Kitchen Stories

Janet recommended this movie to me a long time ago, and it finally floated to the top of our Netflix queue. Now I’m recommending it to everybody else.

It’s a Norwegian film (Salmer fra kjøkkenet), and the sort that reviewers call “little:” there aren’t many characters, there isn’t a lot of action (though there is a lot of development), and most of it takes place in one location. The premise is absurd, though for all I know it may really have taken place. The time is 1950, and the Swedish government is doing research on kitchen efficiency. Having studied the Swedish housewife at length and made recommendations toward reducing the number of miles she walks in her kitchen every year, the researchers have turned their attention to the single male. To this end they dispatch a group of observers to the homes of bachelors in Norway. The observer lives in a trailer beside the house and spends his days perched on a tall chair in the kitchen noting every move made by the inhabitant. In order to maintain scientific objectivity, the observer is forbidden to have any interaction at all with his subject. (I told you it was absurd.)

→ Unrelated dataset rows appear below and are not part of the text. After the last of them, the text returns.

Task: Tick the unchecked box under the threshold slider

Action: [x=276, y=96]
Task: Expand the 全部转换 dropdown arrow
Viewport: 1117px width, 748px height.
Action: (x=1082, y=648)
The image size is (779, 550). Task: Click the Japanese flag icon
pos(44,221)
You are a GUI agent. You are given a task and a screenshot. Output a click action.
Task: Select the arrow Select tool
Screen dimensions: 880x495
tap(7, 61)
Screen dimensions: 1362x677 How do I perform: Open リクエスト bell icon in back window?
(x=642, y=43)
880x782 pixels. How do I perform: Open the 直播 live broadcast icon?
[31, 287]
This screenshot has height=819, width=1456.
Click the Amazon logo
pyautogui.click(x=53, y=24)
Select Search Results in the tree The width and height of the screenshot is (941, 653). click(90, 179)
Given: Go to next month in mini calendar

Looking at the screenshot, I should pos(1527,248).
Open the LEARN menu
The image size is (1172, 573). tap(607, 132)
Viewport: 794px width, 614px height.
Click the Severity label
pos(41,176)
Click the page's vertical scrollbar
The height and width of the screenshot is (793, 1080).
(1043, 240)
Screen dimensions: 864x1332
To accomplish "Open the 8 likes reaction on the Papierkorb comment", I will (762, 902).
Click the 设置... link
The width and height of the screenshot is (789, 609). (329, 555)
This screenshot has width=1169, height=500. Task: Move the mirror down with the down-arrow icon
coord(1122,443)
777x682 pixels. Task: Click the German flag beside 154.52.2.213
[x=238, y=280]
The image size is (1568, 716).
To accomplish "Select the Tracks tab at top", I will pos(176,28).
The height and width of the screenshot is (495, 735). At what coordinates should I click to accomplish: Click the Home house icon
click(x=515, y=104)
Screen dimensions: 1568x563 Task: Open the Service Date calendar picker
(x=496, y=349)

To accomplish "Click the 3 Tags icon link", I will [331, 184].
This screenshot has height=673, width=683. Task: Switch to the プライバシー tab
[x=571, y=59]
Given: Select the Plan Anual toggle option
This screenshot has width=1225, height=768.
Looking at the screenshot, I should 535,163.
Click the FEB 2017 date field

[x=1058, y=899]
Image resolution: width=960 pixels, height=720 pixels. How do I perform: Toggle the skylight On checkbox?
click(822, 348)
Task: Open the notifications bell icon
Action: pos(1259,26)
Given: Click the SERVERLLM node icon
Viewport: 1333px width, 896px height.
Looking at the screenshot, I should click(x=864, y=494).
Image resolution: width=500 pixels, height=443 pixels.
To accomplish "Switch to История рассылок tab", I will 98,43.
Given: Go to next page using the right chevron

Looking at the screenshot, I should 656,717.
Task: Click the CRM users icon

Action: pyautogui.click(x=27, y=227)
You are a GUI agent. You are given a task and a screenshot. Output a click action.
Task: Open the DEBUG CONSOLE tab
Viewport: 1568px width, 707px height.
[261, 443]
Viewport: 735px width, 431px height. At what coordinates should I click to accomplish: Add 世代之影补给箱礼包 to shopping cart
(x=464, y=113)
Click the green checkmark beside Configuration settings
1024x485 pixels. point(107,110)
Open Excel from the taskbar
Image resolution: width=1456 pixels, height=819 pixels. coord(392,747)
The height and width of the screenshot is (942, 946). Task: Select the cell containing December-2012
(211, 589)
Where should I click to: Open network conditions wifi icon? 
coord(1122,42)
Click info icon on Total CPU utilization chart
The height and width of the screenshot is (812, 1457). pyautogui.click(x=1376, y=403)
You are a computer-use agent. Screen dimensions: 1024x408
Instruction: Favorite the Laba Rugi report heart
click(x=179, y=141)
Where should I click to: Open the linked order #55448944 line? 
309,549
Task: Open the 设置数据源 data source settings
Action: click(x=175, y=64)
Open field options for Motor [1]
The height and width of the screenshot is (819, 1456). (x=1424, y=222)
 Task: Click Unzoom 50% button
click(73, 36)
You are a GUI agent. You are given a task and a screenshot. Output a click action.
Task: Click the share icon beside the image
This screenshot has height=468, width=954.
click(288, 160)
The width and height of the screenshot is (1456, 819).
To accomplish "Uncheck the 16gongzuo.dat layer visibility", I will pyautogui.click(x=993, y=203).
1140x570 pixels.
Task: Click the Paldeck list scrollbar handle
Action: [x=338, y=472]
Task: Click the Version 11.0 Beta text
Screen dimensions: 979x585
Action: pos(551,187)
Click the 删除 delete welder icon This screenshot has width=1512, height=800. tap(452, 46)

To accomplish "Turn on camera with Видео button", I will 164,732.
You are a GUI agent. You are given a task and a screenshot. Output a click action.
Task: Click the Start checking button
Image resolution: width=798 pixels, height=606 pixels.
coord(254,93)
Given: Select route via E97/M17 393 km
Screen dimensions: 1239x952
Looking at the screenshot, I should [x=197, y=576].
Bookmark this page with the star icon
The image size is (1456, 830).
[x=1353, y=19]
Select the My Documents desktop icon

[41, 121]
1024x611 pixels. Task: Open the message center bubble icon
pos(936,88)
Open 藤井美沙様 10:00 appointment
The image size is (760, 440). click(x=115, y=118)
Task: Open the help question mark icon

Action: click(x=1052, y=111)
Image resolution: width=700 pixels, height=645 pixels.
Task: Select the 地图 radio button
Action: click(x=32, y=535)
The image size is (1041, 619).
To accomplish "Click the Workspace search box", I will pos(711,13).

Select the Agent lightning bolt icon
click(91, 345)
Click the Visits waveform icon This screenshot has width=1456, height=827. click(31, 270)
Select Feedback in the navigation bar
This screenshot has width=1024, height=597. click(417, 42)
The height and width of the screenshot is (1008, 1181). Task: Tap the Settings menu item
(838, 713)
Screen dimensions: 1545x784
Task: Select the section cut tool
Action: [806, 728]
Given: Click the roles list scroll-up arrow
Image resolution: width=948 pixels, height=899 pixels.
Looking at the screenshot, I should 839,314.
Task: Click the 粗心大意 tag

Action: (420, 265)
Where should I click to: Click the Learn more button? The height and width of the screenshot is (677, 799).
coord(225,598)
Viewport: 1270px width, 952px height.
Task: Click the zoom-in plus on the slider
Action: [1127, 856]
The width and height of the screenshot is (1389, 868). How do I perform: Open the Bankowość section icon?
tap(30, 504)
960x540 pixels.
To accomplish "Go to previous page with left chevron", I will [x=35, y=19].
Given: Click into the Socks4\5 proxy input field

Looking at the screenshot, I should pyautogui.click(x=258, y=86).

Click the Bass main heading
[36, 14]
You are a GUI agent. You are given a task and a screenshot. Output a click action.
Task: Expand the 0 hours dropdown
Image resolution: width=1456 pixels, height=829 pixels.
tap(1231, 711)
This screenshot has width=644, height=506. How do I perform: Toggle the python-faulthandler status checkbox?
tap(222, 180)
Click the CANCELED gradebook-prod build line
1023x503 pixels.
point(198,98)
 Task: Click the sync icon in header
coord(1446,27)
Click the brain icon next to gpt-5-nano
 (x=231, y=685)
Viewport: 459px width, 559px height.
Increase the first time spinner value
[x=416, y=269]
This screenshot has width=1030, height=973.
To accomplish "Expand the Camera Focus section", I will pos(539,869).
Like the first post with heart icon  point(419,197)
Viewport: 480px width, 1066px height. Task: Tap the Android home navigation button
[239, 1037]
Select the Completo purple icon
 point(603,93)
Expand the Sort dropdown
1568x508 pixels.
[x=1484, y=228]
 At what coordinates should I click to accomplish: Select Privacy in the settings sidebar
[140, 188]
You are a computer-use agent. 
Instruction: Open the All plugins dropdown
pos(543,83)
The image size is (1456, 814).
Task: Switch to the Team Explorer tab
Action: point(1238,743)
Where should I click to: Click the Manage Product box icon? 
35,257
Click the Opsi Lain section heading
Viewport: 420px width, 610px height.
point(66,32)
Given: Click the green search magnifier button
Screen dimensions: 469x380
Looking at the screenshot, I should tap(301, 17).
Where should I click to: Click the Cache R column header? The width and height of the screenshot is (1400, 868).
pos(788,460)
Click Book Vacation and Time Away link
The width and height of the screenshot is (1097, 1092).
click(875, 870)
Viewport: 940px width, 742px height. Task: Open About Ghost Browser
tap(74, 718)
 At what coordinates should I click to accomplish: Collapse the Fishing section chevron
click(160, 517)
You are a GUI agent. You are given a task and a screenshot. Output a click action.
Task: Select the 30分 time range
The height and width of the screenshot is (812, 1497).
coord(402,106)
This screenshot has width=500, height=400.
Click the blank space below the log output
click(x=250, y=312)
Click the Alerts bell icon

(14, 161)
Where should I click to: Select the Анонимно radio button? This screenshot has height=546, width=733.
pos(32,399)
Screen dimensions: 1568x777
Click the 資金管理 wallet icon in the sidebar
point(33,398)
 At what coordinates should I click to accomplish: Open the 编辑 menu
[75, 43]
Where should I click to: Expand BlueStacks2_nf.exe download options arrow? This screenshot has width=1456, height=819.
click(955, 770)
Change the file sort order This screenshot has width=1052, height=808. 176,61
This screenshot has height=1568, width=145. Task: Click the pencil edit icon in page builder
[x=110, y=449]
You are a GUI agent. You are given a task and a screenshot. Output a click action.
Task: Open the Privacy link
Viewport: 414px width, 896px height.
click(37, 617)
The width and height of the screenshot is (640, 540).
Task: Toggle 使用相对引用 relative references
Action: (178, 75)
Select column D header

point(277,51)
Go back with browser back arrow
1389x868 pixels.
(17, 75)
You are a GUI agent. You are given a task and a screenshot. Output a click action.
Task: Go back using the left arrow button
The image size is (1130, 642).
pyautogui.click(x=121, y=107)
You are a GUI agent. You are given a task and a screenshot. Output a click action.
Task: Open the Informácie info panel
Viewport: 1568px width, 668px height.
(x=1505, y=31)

As you might expect, this rule begins to break down fairly quickly, and the result is alternately amusing and touching. Beyond that, the movie becomes a sly commentary on the folly of studying the human person as a scientific specimen. It might serve as an illustration of a remark made by one of the characters in C. S. Lewis’s That Hideous Strength: “You cannot study men; you can only get to know them.”

By the way, the Internet Movie Database gives the literal translation of the title as Psalms from the Kitchen.